Just a week after putting up 212 yards rushing against a pretty good Kentucky defense, Tennessee followed up that performance with just 82 yards on the ground Saturday against Missouri. And to be honest, a good chunk of that came on the final drive in garbage time with the Vols down by 33 points.
The offensive line reverted back to their Charlotte game performance, seemingly incapable of blocking anything with any consistency. That’s been a familiar theme of the season, but the frustrating part is that we’ve seen this group play well in stretches. It certainly wasn’t happening on Saturday, however.
“I think it was just all-around [bad],” Tennessee offensive lineman Ryan Johnson said. “It wasn’t just one particular thing. It was just poor execution across the board. It was no particular position, no particular player. We just … we just got beat. They played better than us tonight. They’ve got really good coaches and really good players, and we just didn’t raise the bar to their level.” (Quote via 247 Sports)
It’s puzzling to watch this group have success against the 42nd ranked Kentucky run defense, then turn around a week later and look clueless against the 30th ranked Missouri run defense. Down two starters and with younger guys in the mix, inconsistencies are expected, but this was a big swing in the wrong direction.

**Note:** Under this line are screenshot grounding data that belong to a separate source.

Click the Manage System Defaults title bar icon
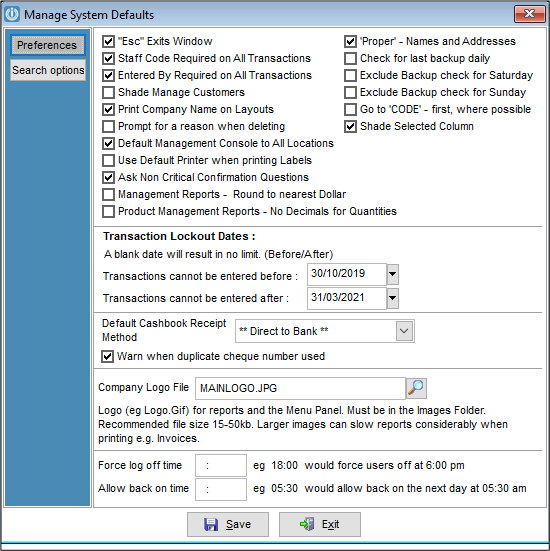Screen dimensions: 550x551 [12, 14]
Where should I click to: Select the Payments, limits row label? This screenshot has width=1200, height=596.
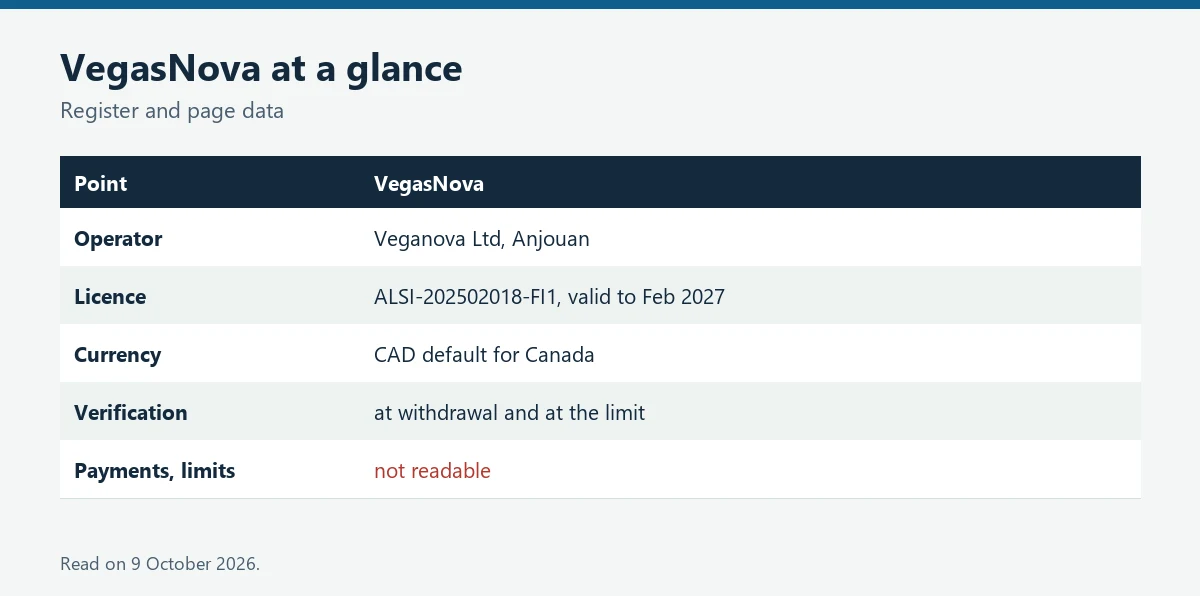pyautogui.click(x=155, y=471)
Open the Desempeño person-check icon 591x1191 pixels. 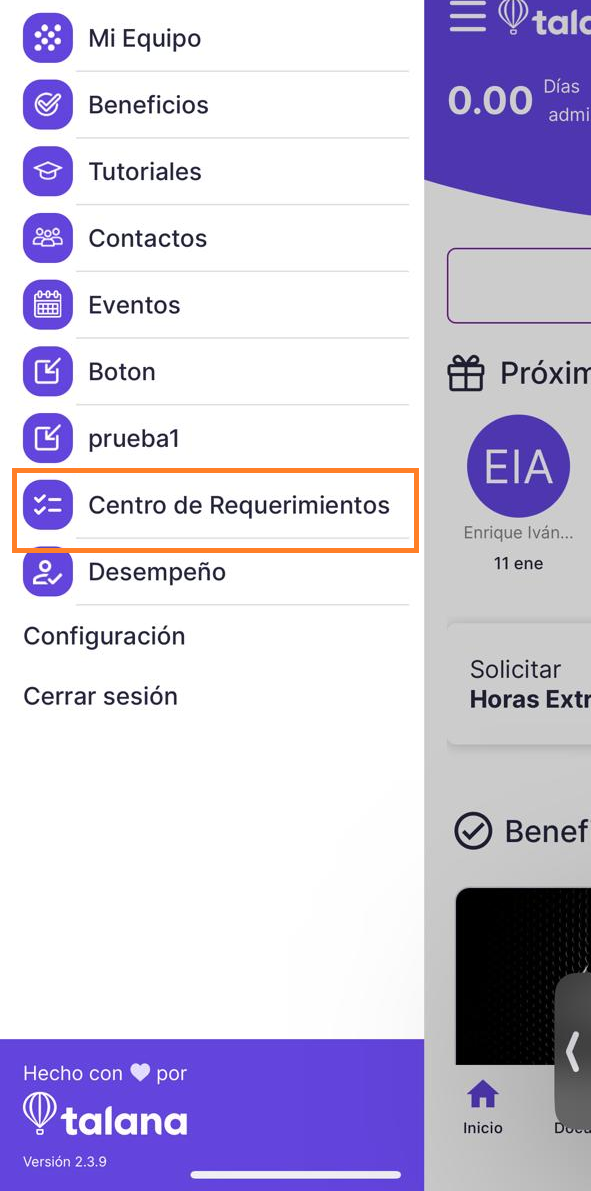coord(48,572)
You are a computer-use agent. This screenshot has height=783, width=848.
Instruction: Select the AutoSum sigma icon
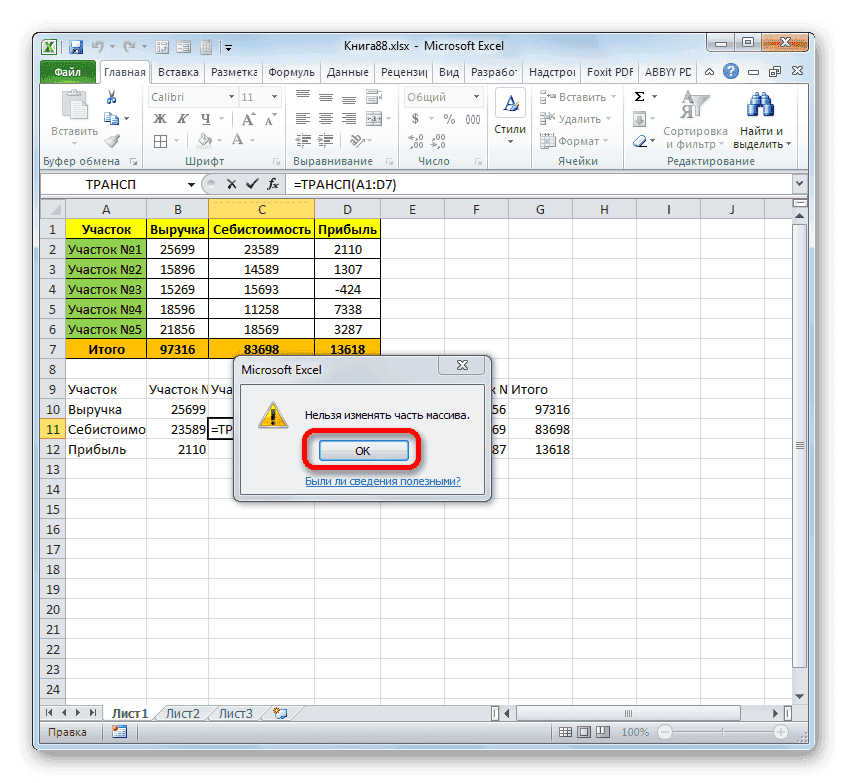tap(641, 96)
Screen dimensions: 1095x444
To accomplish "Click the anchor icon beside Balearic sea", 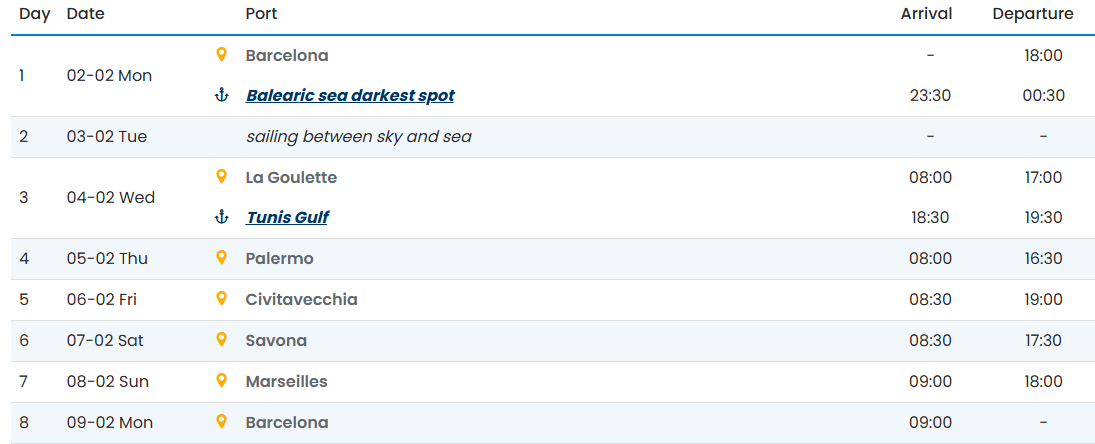I will [222, 95].
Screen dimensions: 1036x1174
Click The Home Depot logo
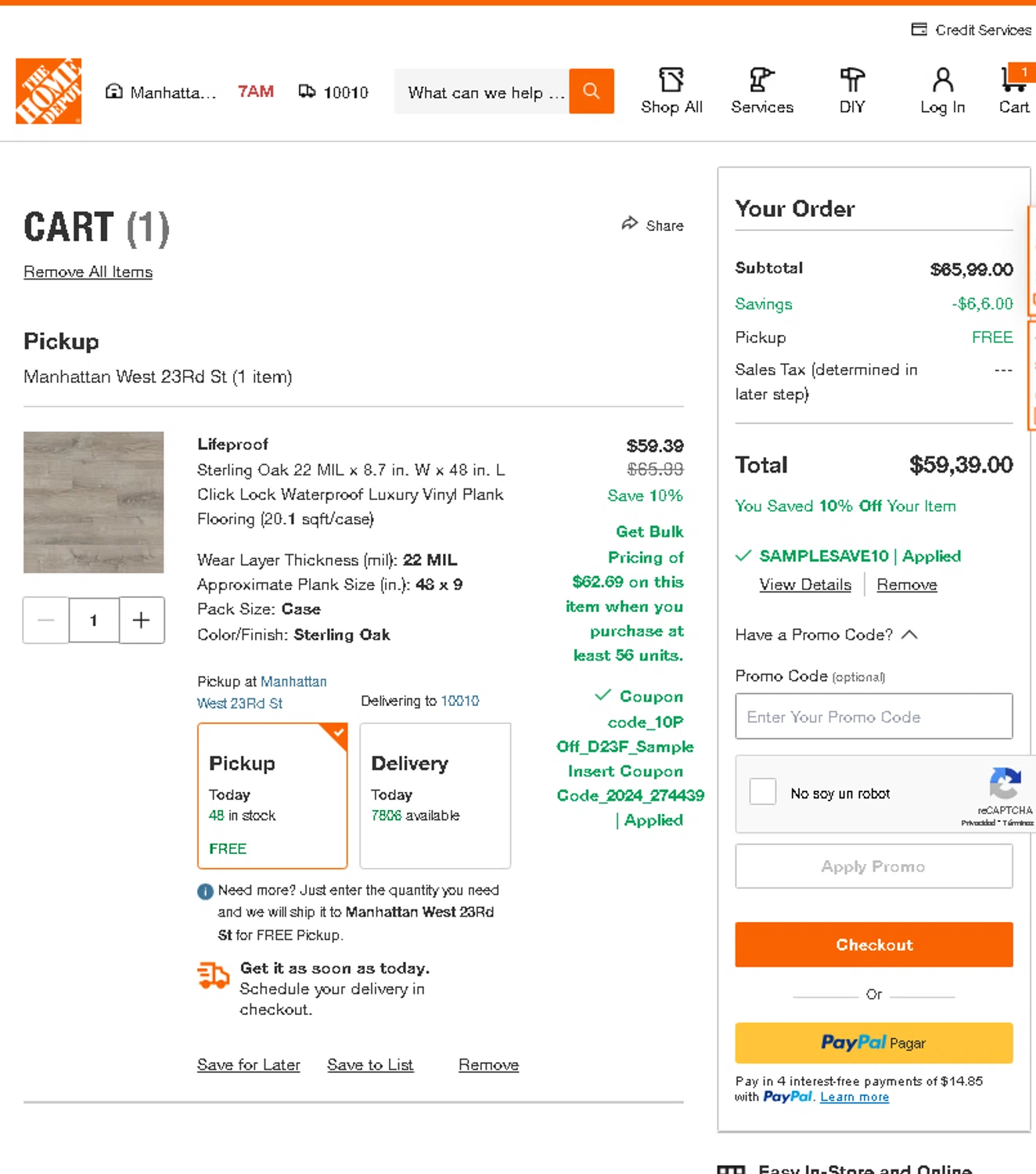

According to Jeremy Pruitt, the struggles in the run game may have shined a light on a bigger issue with the offense.
“When they have more in there than we can block, we don’t need to be running, which we did multiple times tonight,” Pruitt said. “We’ve got to have ways that we can spit the ball out on the perimeter. Whether it’s bubbles, slants, stabs — we didn’t take advantage of that all the time. When you’ve got six to block seven and you hand the ball off in there — sometimes, hey, you’re good enough and it works. We weren’t today.”
It’s unclear if Pruitt is talking about offensive coordinator Tyson Helton or his quarterbacks here, but he’d probably tell you both share the blame. Jarrett Guarantano was knocked out of this one early on, forcing Keller Chryst into action. Pruitt noted that the two received equal reps in practice, but it’s entirely possible that Chryst hasn’t seen enough action to make the correct checks at the line of scrimmage. Pruitt has made it clear that there’s more to playing quarterback than just throwing the football.
It’s entirely possible that Guarantano’s absence ended up hurting more than just the passing game. Getting into the right play is a big deal and Helton and Pruitt clearly place a decent amount of responsibility on the quarterback in that regard.